Fig. 3

The early-life environment modulates the DNA methylation equilibrium; reversibility of DNA methylation. The DNA methylation equilibrium is laid down during embryogenesis by innate developmental programs. Increased methylation of promoters is associated with a hypoacetylated and poorly transcribed gene (right) and hypomethylated promoter is hyperacetylated and highly transcribed (left). A balance of DNA methylation and demethylation activities dynamically maintains this pattern and is attuned to signals from the early environment that can modulate the pattern through activation of signaling pathways that facilitate either increased demethylation or increased methylation. Two examples were previously reported; maternal licking and grooming increases serotonin firing increasing cAMP and activation of protein kinase A, which in turn activates NGFIA facilitating demethylation and histone acetylation of the GR exon 1₇ promoter. Early-life stress triggers activation of CAMKII kinase resulting in phosphorylation of MeCP2 (P).
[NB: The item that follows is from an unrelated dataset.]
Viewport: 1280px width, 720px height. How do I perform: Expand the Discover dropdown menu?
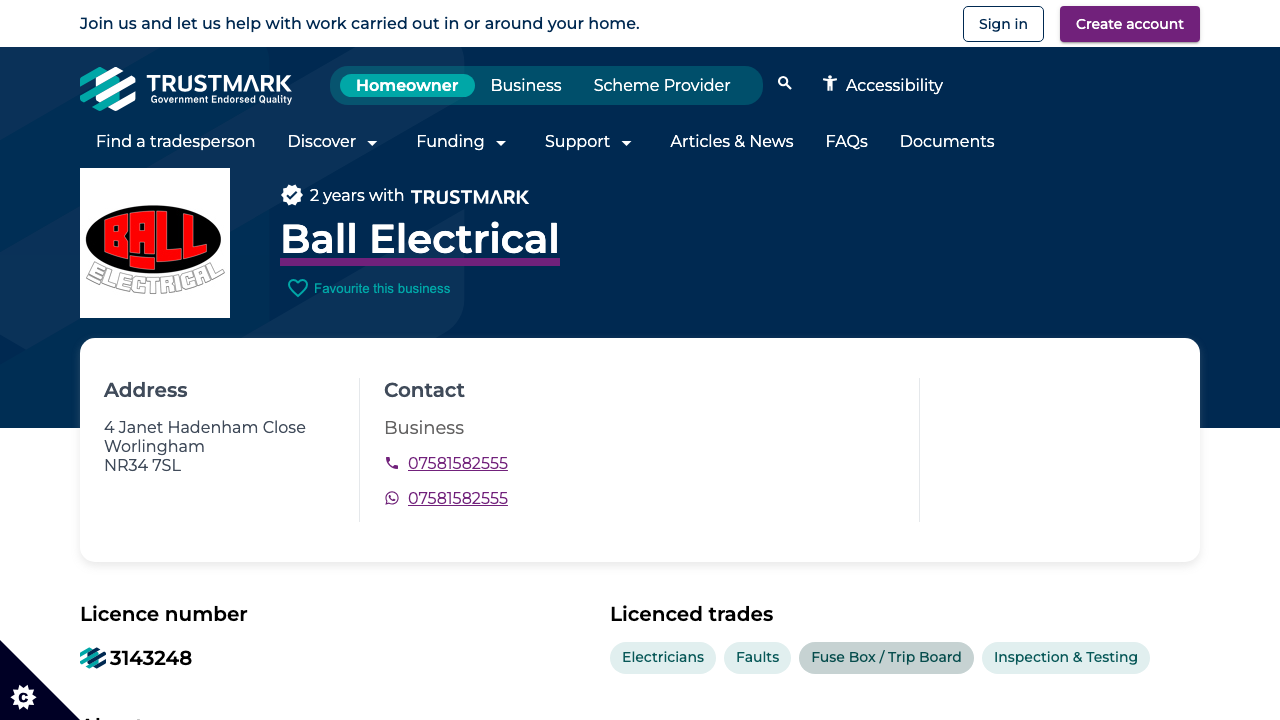[x=333, y=141]
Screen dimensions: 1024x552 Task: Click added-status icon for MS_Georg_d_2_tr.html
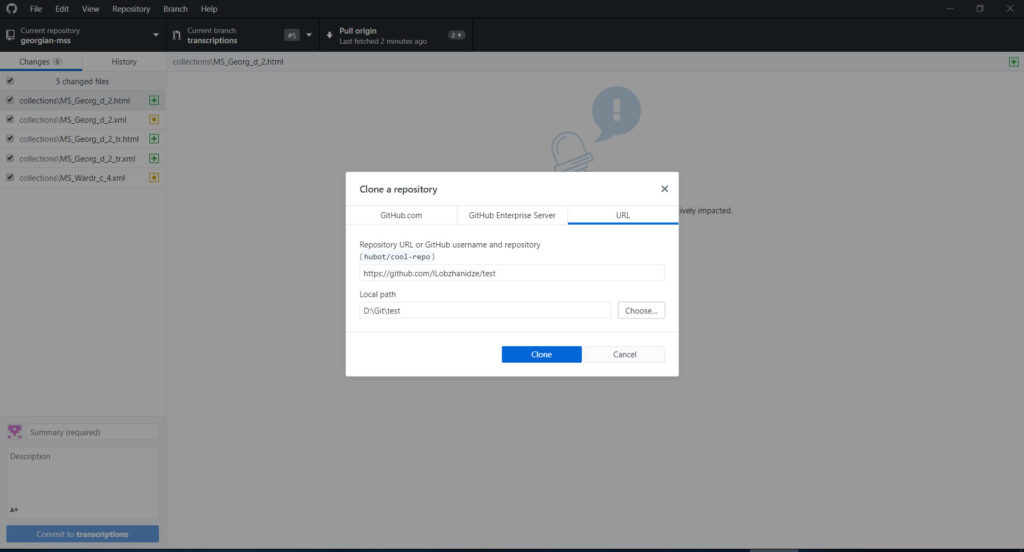click(154, 139)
Phosphorylated MeCP2 facilitates demethylation and increased transcription of genes such as AVP. The DNA methylation balance set by early-life environment could be reversed during adulthood using epigenetic modifiers such as the histone deacetylase inhibitor TSA or methionine the precursor of the methyl donor SAM resulting in an epigenetic and behavioral reversal of the phenotype defined by maternal care. (AC histone acetylation, CH ₃ DNA methylation)